Visualize interactions and distributions: Beeswarm plots or heatmaps provide a richer view by showing the distribution of SHAP values per feature, revealing nonlinear effects and interactions. For example, you might discover that the impact of a vehicle’s age on claim risk varies dramatically for different driver age groups[1].
One practical tip: always keep the baseline or expected value in mind. This baseline is the average model output (e.g., average claim frequency) across the dataset, and SHAP values explain deviations from this baseline. So, if the baseline predicted claim frequency is 0.1, and the sum of SHAP values for a specific instance is +0.05, the model predicts a claim frequency of 0.15 for that policy[2].
Incorporating SHAP explanations into actuarial workflows has several benefits:
Model validation and debugging: By examining SHAP values, you can detect if your model relies on unreasonable features or if any data issues skew predictions. For instance, if SHAP indicates that a rare but irrelevant feature dominates predictions, you might revisit your data preprocessing.
Regulatory transparency: Insurance regulators increasingly demand explainable models. SHAP provides a mathematically sound, intuitive way to demonstrate how your model makes decisions, which can ease compliance burdens.
Client communication: When discussing pricing or underwriting decisions with clients or stakeholders, SHAP visualizations make it easier to justify outcomes and build trust.
Feature engineering insights: Understanding which features matter most can guide you to collect better data or engineer new variables that improve model accuracy.
Let me share a simplified example from motor insurance claims modeling. Suppose you have a model predicting the likelihood of a claim, and you want to explain the prediction for a particular policyholder:
The baseline claim probability is 5%.
SHAP shows that the driver’s age contributes +2%, vehicle age +1.5%, and prior claims +1%, increasing risk.
Meanwhile, a clean driving record contributes -1.5%, lowering risk.
Adding these contributions to the baseline gives a personalized risk estimate of 8% for this driver.
To implement this practically, you would:
Use Python’s
shaplibrary to calculate SHAP values after training your model.Generate visualizations like bar charts to see global feature importance, beeswarm plots for feature distributions, and force plots for individual explanations.

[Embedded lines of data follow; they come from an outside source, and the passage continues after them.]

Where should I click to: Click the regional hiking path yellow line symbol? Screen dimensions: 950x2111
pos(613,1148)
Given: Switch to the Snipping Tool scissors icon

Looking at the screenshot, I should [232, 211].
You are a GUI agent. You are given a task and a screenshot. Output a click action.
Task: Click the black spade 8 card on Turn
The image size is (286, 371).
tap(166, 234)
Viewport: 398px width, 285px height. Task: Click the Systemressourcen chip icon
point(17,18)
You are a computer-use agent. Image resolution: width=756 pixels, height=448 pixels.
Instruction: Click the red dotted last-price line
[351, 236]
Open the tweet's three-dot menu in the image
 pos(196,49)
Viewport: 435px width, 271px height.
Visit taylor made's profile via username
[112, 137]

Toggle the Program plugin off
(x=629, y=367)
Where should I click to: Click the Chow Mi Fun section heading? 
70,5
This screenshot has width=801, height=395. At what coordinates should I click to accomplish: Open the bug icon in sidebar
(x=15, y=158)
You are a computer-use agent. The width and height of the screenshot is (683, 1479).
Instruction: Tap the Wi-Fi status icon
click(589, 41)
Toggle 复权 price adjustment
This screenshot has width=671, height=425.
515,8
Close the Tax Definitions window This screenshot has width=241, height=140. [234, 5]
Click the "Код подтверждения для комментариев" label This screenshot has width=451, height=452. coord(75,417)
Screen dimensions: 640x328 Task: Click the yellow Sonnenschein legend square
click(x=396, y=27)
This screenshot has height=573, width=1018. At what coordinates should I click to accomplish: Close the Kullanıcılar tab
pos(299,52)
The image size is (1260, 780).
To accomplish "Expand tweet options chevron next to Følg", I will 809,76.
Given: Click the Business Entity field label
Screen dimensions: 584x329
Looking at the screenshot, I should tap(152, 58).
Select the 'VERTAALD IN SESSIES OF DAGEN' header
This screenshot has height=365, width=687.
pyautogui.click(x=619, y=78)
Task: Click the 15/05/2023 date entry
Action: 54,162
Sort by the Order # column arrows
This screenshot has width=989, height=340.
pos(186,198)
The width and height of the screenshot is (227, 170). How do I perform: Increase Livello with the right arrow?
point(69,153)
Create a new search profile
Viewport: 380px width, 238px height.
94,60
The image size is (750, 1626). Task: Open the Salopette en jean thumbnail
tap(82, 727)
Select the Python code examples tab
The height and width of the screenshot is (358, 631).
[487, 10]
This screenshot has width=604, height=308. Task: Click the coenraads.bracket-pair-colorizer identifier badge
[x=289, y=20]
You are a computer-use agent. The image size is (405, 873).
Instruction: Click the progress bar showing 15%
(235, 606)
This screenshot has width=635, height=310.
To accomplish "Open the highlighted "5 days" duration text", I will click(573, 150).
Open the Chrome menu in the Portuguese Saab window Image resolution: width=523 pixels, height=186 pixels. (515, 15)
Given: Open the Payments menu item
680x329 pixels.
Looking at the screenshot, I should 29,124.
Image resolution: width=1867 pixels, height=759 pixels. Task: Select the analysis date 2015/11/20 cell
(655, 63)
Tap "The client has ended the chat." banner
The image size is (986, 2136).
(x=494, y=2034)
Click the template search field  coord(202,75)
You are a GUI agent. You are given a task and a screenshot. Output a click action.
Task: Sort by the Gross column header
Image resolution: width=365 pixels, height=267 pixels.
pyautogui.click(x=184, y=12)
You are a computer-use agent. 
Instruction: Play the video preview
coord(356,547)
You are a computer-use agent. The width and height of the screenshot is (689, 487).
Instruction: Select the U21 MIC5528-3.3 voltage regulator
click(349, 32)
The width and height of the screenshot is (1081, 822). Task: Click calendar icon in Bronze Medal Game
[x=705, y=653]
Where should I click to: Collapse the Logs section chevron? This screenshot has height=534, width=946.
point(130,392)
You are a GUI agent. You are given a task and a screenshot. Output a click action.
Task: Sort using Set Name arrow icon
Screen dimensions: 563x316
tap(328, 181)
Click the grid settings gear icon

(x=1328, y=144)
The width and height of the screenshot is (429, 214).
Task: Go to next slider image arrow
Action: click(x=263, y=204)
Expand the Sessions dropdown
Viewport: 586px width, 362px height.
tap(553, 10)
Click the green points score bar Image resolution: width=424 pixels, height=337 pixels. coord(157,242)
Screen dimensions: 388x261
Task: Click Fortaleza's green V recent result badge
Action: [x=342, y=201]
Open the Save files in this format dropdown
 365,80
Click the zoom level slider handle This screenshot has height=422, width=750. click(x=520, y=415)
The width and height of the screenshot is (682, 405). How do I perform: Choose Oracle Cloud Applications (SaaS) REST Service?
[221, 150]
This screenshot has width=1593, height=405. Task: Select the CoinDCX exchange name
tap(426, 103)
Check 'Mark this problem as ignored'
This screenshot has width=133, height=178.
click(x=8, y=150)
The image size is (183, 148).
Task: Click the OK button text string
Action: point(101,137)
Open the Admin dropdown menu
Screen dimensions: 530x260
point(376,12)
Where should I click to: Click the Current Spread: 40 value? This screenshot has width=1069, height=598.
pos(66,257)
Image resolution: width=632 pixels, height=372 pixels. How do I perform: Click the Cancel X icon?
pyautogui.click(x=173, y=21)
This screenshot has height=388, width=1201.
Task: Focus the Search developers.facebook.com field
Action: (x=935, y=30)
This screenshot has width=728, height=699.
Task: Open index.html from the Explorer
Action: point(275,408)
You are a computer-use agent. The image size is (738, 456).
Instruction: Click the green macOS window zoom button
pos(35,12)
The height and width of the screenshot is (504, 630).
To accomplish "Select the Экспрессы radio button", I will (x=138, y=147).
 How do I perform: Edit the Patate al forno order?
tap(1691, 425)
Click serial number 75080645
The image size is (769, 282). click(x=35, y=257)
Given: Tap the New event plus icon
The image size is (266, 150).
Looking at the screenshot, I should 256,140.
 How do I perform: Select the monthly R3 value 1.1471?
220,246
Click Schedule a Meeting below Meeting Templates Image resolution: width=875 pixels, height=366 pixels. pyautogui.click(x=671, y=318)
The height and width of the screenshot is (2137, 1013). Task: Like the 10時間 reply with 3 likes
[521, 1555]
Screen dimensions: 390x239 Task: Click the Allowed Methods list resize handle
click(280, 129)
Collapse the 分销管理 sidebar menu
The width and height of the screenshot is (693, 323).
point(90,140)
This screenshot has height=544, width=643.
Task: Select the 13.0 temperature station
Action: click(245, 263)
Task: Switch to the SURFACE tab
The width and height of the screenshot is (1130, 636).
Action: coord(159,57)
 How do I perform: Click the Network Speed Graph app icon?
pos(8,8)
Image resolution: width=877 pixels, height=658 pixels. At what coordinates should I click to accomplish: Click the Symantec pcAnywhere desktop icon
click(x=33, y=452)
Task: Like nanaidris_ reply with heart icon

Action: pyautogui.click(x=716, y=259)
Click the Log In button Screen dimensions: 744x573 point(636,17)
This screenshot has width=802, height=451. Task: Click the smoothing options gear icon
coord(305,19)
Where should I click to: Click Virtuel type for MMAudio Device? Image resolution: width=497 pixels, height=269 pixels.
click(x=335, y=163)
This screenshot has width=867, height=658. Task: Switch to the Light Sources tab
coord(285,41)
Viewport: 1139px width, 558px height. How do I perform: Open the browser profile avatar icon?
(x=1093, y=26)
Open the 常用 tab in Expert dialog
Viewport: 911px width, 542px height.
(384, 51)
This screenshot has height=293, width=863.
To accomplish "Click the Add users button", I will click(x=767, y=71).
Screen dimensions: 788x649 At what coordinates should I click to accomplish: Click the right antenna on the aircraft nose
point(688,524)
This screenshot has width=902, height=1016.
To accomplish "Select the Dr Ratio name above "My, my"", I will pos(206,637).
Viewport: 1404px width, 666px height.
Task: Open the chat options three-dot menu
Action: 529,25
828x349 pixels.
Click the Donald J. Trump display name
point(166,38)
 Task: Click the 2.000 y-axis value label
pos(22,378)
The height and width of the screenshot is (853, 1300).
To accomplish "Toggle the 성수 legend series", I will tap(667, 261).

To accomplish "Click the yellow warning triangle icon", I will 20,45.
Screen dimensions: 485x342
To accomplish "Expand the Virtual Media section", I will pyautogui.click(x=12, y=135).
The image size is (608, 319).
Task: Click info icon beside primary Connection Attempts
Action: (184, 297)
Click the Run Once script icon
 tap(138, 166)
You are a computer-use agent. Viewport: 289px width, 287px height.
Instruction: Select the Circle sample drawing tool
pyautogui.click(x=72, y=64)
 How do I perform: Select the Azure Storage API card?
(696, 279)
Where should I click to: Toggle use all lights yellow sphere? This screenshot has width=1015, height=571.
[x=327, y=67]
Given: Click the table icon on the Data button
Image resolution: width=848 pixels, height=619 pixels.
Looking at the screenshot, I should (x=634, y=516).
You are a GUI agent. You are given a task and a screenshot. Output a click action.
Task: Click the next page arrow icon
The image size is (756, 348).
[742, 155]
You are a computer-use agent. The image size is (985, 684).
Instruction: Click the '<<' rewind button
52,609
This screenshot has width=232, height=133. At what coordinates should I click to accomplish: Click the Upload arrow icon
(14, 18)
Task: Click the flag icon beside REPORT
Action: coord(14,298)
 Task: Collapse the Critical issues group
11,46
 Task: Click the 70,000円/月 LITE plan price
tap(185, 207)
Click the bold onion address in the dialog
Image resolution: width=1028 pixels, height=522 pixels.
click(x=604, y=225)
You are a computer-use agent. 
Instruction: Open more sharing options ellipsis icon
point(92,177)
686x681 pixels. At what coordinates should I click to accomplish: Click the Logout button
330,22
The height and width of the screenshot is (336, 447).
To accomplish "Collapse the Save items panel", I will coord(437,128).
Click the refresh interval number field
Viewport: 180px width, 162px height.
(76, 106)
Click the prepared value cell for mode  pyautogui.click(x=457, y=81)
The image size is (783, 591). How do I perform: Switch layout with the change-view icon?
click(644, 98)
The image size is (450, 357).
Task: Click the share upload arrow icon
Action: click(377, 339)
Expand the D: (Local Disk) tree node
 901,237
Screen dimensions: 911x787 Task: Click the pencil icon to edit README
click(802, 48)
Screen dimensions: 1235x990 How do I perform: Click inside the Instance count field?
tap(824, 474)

Interpret these plots alongside domain knowledge to draw actionable conclusions.
Remember that SHAP is computationally intensive for large datasets or models with many features, but several approximation methods and optimizations are available, especially for tree-based models[1][3].
Another practical note: while SHAP values provide rich insights, they are one tool among many. Combining SHAP with partial dependence plots, feature importance scores, and domain expertise will give you the best understanding of your actuarial models.
Statistically speaking, transparency matters because studies show that trust in AI-driven decisions improves when stakeholders understand how features influence outcomes. Given that insurance decisions can have significant financial impacts, using SHAP to explain models is not just a nice-to-have but a strategic necessity.
In summary, adopting SHAP values in actuarial modeling workflows equips you with a clear, fair, and rigorous way to explain your machine learning models. Start by training your model, compute SHAP values, explore them locally and globally, and use visualizations to communicate insights. This approach will deepen your understanding, improve trust, and ultimately help you make better data-driven insurance decisions.